# Exercise directions:
Could you write out every record below exactly, leaving out any pictures?

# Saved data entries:
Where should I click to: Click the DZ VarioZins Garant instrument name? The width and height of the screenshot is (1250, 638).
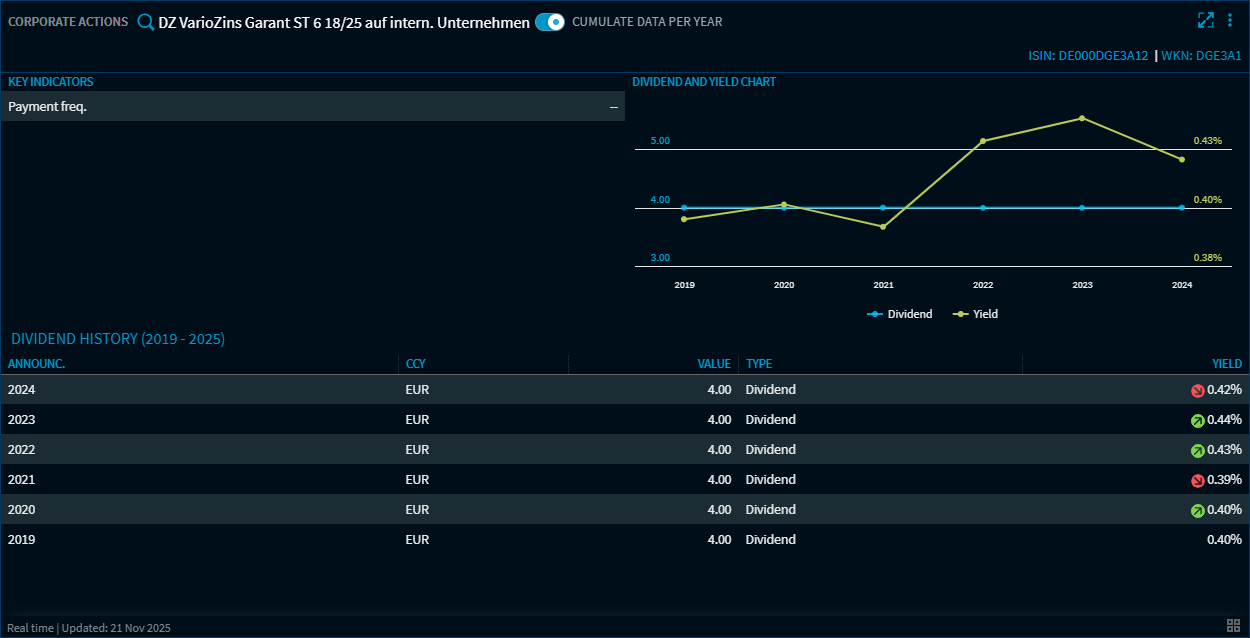344,22
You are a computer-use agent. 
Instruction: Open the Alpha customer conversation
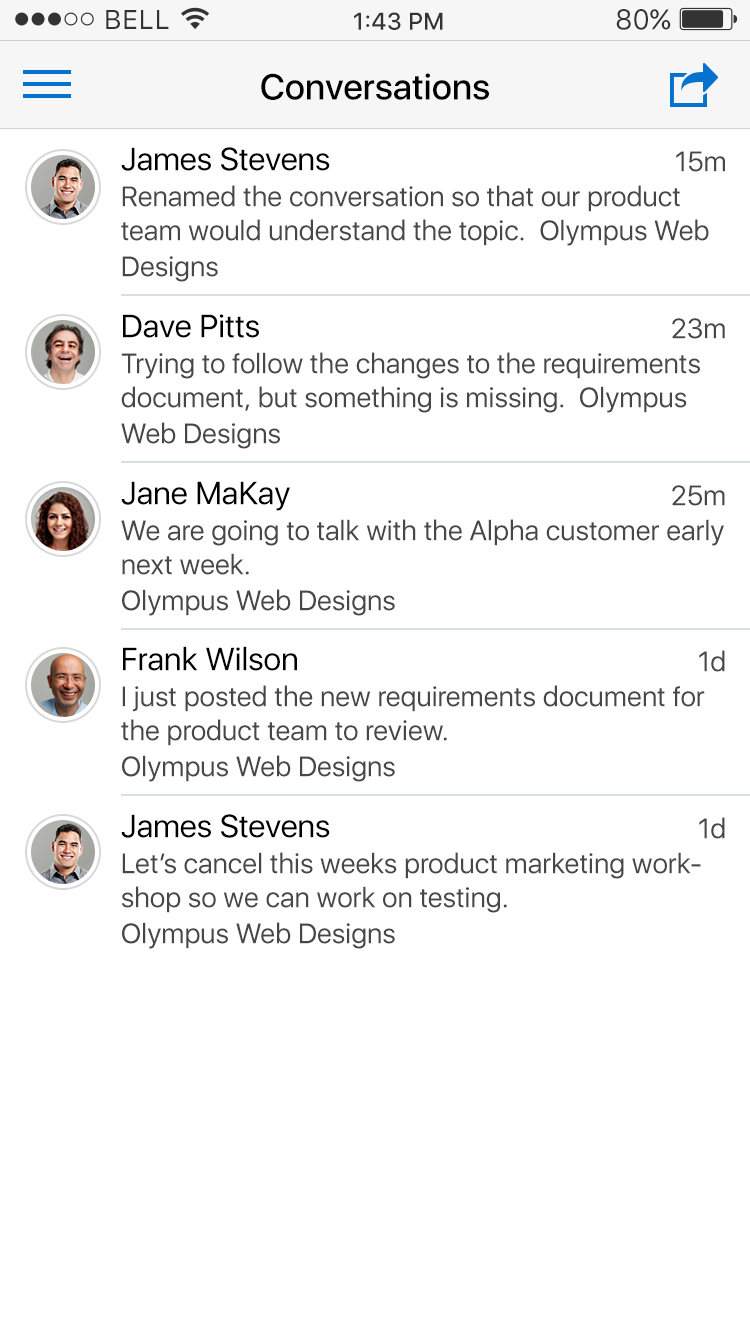(420, 548)
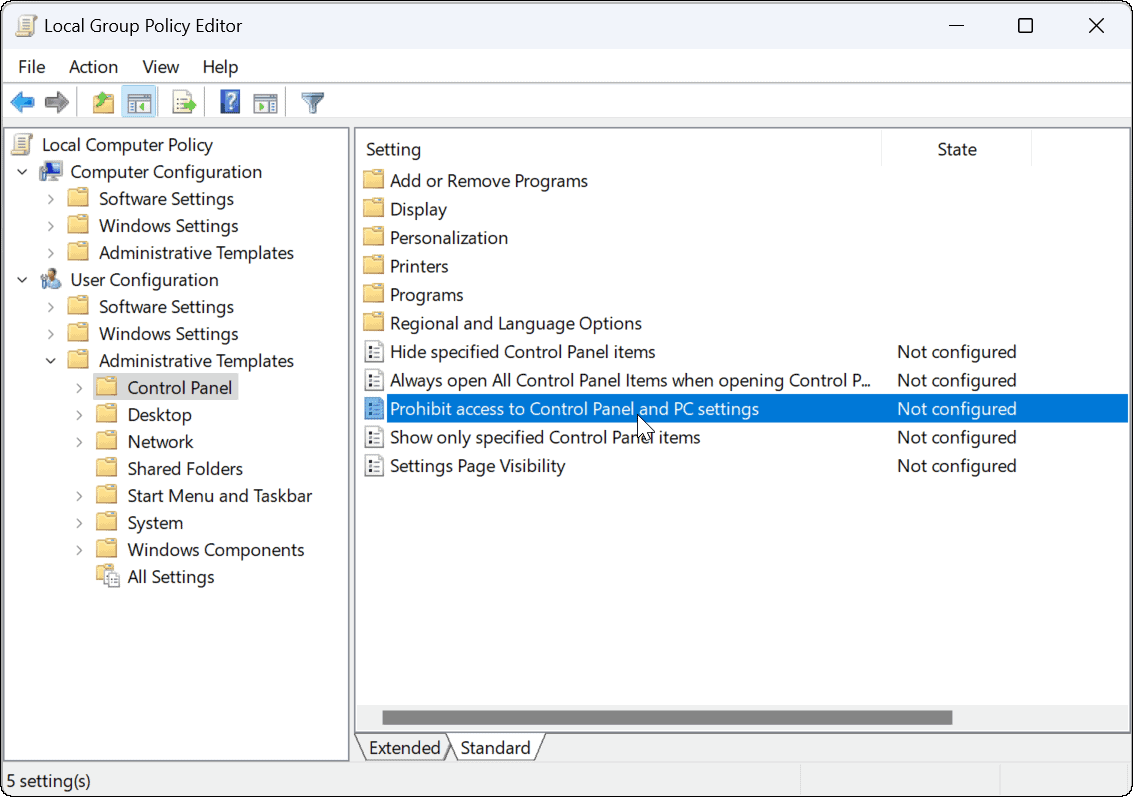Open the Action menu

tap(93, 67)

# Exercise answer:
Where should I click to: Click the DZ VarioZins Garant instrument name? The width and height of the screenshot is (1250, 638).
344,22
You are a computer-use agent. 
Instruction: Open the Alpha customer conversation
(420, 548)
Open the Action menu

tap(93, 67)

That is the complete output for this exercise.